[Word and element locating records]
····················

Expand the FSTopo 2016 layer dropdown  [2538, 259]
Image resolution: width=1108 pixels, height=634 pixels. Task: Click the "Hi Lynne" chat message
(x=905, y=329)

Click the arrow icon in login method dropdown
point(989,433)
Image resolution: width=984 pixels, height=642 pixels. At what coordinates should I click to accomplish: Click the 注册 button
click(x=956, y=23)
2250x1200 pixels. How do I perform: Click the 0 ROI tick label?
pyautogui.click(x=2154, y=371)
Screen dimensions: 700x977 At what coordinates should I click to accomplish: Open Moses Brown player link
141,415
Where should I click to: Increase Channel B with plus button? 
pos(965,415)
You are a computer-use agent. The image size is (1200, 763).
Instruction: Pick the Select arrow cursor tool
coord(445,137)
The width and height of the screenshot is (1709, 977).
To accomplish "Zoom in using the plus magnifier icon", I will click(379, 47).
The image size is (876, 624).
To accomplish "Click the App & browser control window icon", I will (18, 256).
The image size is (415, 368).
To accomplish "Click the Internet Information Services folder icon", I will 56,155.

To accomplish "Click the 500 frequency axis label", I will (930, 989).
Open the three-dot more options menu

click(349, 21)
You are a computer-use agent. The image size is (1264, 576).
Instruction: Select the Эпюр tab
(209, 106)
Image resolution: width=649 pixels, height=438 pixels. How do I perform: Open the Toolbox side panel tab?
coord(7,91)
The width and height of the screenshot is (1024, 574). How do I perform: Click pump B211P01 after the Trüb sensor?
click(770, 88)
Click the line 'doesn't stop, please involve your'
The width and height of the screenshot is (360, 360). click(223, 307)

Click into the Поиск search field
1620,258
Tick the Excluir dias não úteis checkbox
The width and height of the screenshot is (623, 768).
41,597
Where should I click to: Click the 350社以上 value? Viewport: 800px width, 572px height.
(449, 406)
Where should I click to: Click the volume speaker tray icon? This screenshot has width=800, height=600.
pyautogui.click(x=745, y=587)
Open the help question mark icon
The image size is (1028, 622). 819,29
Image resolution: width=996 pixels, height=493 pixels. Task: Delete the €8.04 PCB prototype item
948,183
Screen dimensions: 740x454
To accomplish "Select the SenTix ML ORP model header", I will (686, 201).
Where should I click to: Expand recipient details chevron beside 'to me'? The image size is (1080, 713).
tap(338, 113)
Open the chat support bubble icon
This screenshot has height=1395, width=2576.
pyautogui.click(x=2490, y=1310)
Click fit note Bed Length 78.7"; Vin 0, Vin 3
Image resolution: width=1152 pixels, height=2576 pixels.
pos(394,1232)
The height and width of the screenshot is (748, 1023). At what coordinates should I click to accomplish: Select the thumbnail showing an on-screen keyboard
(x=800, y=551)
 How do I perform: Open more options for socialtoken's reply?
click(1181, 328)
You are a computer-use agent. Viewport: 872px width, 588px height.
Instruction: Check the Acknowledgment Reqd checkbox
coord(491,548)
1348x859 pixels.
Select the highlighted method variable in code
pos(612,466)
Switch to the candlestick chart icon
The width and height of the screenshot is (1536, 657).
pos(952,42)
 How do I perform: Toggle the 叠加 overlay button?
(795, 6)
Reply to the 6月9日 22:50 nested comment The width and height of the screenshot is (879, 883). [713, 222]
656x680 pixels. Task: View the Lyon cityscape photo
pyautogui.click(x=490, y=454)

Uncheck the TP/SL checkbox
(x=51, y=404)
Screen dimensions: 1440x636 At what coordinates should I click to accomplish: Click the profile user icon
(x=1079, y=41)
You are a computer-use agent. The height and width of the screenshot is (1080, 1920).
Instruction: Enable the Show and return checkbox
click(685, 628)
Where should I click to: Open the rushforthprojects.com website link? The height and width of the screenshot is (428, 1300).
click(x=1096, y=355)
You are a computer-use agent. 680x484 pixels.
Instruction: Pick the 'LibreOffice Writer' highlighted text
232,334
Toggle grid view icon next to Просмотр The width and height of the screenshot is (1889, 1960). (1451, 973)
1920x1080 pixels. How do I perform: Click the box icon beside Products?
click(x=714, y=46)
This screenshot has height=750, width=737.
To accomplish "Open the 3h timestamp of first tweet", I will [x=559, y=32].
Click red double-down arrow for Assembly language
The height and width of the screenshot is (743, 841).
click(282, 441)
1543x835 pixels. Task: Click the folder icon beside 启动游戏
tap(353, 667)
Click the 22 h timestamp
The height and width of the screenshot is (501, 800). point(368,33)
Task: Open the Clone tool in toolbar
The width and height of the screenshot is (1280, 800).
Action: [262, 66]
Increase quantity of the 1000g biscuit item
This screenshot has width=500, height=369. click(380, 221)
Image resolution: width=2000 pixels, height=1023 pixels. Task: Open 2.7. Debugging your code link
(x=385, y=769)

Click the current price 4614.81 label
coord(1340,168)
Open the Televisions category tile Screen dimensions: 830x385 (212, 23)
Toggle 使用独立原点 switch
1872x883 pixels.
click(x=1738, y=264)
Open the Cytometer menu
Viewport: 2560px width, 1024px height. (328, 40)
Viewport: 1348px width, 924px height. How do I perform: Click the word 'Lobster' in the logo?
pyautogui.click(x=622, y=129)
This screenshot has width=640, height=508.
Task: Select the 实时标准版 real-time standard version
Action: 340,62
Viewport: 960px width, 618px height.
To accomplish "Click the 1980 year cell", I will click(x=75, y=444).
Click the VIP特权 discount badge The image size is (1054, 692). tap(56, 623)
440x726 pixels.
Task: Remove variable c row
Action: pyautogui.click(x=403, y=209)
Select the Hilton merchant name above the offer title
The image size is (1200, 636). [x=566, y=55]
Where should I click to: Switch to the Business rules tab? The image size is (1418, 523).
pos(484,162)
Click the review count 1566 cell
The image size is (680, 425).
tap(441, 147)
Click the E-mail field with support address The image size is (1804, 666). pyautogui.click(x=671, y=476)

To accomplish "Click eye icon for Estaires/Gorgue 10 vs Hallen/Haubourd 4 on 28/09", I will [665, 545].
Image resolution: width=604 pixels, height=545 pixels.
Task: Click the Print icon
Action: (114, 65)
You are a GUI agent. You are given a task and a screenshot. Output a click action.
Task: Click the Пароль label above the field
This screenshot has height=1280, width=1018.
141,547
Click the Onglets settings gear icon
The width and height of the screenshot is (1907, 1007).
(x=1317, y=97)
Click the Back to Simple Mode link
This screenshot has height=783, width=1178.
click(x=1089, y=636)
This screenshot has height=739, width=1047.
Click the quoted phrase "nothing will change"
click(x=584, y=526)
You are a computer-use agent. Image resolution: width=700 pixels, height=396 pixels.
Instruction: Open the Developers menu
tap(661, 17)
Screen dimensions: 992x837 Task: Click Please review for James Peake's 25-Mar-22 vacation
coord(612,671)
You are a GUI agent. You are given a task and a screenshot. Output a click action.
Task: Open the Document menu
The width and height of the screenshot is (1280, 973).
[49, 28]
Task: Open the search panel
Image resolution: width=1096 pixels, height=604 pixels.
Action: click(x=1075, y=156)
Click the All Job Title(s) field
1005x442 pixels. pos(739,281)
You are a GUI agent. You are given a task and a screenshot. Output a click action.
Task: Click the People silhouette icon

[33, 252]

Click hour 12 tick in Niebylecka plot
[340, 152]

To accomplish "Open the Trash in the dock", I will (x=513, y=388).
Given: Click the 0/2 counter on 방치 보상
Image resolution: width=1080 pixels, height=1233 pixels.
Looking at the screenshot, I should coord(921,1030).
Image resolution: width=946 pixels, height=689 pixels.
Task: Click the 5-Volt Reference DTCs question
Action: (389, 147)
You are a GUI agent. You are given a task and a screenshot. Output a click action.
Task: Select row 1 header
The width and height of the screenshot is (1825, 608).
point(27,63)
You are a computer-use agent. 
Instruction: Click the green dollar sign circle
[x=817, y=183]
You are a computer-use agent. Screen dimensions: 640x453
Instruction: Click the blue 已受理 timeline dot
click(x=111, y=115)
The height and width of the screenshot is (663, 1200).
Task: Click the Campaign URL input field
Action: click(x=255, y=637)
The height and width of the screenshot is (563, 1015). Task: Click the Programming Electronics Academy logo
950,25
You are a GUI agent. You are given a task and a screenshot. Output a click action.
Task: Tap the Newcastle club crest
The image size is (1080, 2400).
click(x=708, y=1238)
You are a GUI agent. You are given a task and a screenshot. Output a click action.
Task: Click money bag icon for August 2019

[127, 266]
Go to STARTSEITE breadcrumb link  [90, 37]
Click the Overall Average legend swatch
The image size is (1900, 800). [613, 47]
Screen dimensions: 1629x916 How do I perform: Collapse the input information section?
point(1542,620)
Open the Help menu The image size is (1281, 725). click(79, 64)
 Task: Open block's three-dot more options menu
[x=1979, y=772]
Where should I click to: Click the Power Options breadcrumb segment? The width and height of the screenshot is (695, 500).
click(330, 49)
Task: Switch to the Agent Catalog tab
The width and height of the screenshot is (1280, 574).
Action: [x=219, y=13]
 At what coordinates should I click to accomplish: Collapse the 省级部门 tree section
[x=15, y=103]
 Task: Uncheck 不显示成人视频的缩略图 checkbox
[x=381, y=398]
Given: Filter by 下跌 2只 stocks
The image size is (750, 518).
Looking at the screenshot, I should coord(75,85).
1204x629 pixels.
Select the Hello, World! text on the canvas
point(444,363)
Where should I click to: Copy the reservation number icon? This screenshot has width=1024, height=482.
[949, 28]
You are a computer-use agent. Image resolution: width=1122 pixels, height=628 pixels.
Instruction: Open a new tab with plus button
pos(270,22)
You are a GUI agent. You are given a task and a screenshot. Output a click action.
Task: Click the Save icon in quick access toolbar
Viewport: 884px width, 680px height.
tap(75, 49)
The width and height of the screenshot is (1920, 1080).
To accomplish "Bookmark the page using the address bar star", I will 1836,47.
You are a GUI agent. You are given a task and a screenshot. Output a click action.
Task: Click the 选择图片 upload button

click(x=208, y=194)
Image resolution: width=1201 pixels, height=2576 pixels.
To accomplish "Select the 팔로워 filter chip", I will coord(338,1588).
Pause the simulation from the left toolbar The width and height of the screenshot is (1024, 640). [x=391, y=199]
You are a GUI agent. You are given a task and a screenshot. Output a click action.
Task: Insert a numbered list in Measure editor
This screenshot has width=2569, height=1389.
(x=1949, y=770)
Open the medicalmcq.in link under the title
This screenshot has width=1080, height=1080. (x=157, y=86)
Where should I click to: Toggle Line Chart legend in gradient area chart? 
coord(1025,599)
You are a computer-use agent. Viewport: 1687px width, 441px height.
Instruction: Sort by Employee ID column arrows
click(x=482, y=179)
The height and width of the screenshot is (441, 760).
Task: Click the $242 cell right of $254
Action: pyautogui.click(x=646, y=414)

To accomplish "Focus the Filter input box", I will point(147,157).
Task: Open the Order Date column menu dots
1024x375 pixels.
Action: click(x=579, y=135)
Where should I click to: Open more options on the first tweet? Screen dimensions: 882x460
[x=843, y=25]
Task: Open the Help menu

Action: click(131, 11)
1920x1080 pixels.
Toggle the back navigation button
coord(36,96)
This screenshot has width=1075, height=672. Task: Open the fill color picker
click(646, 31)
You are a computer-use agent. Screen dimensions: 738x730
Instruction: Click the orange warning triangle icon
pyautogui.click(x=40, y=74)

····················

## [The request]
Copy verbatim the section of the records that begins with the line containing "Screen dimensions: 1629x916" and ends with the line containing "Action: [x=219, y=13]", including both of those lines.

## [Exercise response]
Screen dimensions: 1629x916 How do I perform: Collapse the input information section?
point(1542,620)
Open the Help menu The image size is (1281, 725). click(79, 64)
 Task: Open block's three-dot more options menu
[x=1979, y=772]
Where should I click to: Click the Power Options breadcrumb segment? The width and height of the screenshot is (695, 500).
click(330, 49)
Task: Switch to the Agent Catalog tab
The width and height of the screenshot is (1280, 574).
Action: [x=219, y=13]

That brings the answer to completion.